Investors chasing high yields are perpetuating unsustainable dividend practices and in some cases damaging businesses' growth prospects, according to Stephen Bailey, manager of the Liontrust Macro Equity Income fund, a prominent fund manage. Instead of investing during downturns to increase cashflow in the long run, many companies have instead used up cash reserves and sell off assets to continue paying unsustainable dividends. The true impact of maintaining an unaffordable dividend may become clear only in the long run. There is the potential for a business to stagnate or contract as a result of an over-enthusiastic return of cash to shareholders, he said, particularly if cash-generating assets are sold in order to do so.
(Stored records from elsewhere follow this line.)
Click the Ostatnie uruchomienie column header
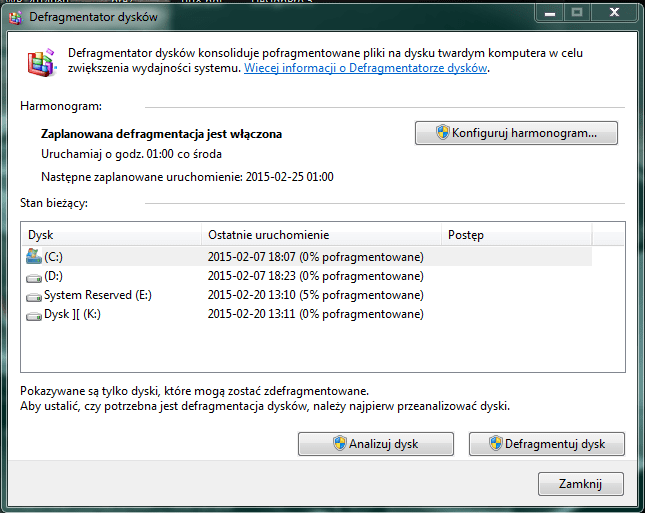 coord(320,235)
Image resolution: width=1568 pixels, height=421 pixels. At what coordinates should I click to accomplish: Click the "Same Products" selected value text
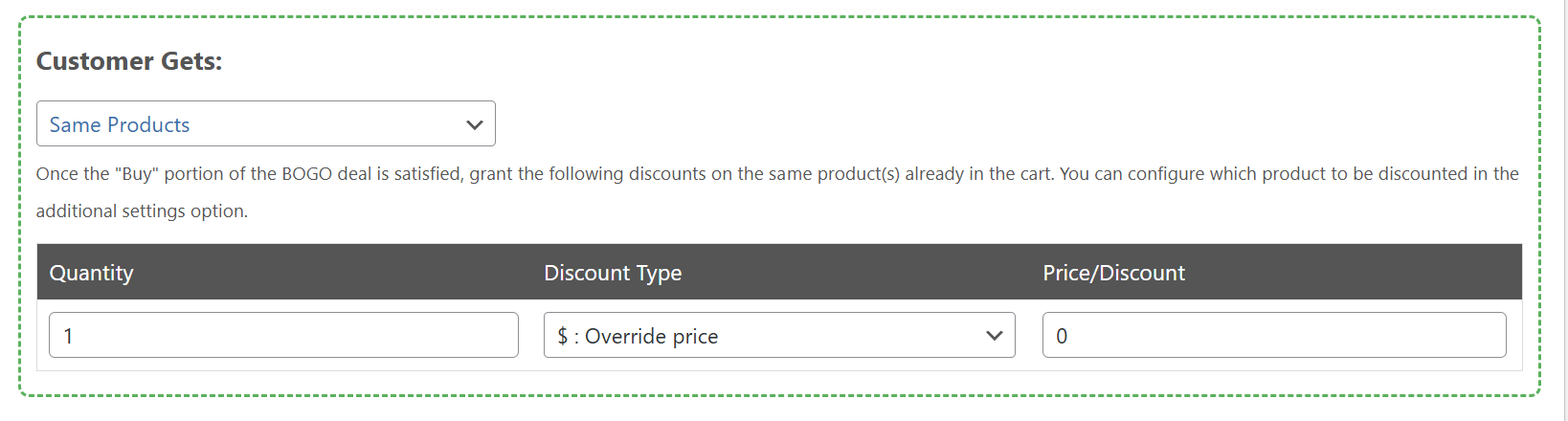pyautogui.click(x=120, y=125)
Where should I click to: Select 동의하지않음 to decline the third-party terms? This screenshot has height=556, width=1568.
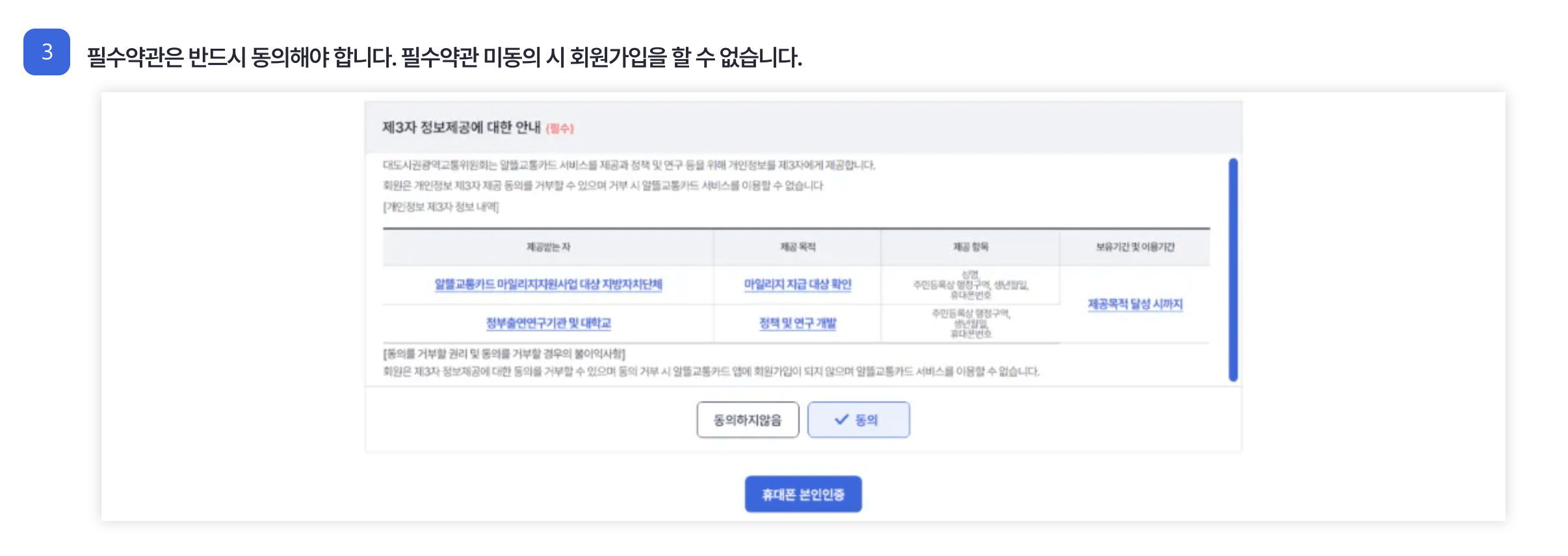[x=748, y=420]
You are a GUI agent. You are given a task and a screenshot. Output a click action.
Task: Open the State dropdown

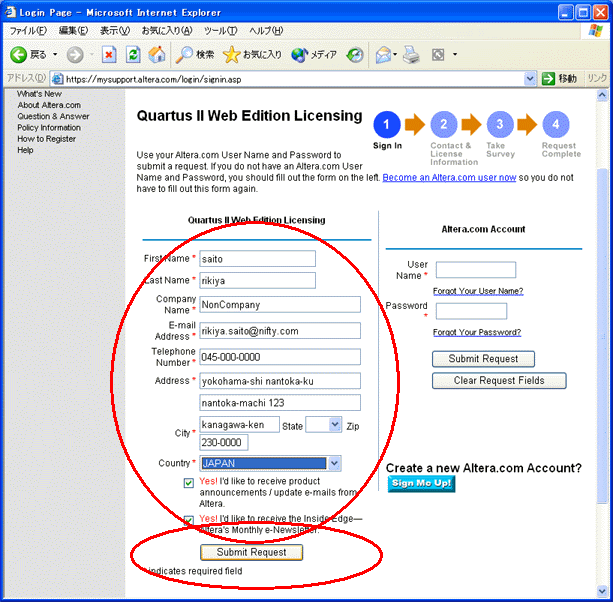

He highlighted the oil sector as one example. BP is yielding 6.1pc and Royal Dutch Shell yields 6.3pc, at a time when it is understood that the price of oil remains too low for sustainable operation and both are involved in selling off tens of billions of pounds' worth of assets. The major oil companies are also now operating with double the levels of debt compared with a few years ago. Two years ago mining companies were in a similar position to oil today, cutting back on capital expenditure and selling assets to combat falling demand and prices.
Mr Bailey said: “Because of dividend payments they’re not able to invest at the bottom of the cycle, so are left with the stark choice of having to sell quality assets at unattractive prices. To meet the short term cashflow shortfall that they have, they are selling tomorrow’s cashflow.”
He also highlighted RSA, the insurer, which maintained an “unsustainable yield” for years. He called this “very detrimental to the overall performance”. “The best thing they eventually did was reduce that dividend, which allowed the company to make financial progression.”